- Part of...Liverpool Biennial 2016
An Aluminothermic Reaction Producing Liquid Steel, Filmed at 2000 Frames per Second (2016) is a new artwork by Raphael Hefti that continues his experiments in thermite welding - an engineering process devised in 1893, still used in the assembly of high-speed railway tracks today. The film will be shown at FACT as part of the weekly Another Version of Events film programme (which starts at 6.30pm each week), after each screening.
An Aluminothermic Reaction Producing Liquid Steel, Filmed at 2000 Frames per Second, 2016
2K high-res film, colour, 15 min
Liverpool Biennial and AccorHotels have commissioned a new, site-specific artwork by Swiss artist Raphael Hefti for Pullman Hotel, Liverpool.
In Raphael Hefti’s art practice industrial manufacturing processes are pushed to their extremes in order to test the potential of everyday materials. After extensive research into the properties of a material, Hefti will deliberately misapply technical procedures, modify construction methods and even engage industry technicians to alter their routine engineering processes. These guided accidents in industrial alchemy result in sculptures, photographs and films that document the possibilities of epic material transformations.

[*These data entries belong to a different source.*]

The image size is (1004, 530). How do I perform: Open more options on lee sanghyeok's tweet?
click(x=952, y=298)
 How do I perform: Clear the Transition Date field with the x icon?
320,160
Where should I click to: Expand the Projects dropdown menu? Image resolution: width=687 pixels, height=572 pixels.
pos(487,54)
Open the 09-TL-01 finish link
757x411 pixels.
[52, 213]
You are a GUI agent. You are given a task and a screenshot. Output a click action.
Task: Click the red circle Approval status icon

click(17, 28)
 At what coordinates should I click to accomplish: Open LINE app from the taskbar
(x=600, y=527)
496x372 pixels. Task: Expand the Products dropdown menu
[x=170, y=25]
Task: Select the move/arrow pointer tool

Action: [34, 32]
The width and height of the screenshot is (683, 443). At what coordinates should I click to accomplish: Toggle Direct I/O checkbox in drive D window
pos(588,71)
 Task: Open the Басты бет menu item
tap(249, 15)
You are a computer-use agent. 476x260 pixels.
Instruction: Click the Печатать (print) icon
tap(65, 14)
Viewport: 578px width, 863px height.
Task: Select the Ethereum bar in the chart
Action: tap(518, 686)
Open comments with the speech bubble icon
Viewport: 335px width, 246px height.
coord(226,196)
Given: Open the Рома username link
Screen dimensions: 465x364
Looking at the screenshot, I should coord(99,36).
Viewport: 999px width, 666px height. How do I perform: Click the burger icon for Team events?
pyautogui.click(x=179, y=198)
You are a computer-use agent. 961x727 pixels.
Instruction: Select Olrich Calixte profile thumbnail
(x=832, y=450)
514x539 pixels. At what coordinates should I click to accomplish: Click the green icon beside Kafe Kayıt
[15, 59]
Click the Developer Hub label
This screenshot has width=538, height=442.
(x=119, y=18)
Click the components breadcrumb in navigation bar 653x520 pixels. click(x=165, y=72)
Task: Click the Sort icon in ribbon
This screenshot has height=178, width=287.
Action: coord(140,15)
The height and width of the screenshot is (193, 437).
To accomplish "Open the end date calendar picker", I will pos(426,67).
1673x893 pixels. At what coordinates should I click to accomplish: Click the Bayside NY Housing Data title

For his project at Pullman Hotel in Kings Dock, Liverpool, Hefti transported nearly 100 tonnes of sand to the former construction site of the hotel, transforming it into an outdoor studio, performance site and make-shift film set. Here, the artist continued his experiments in thermite welding - a process devised in 1893 and still commonly used in the assembly of high-speed railway tracks.
Using the aluminothermic reaction required to create molten metal, over the course of two weeks Hefti welded together a body of irregular, tactile steel forms which are now on display in the lobby of the Pullman hotel. They are a timely consideration of a resource – steel – whose decline in commodity value has had significant repercussions on labour demands worldwide and particularly in Great Britain.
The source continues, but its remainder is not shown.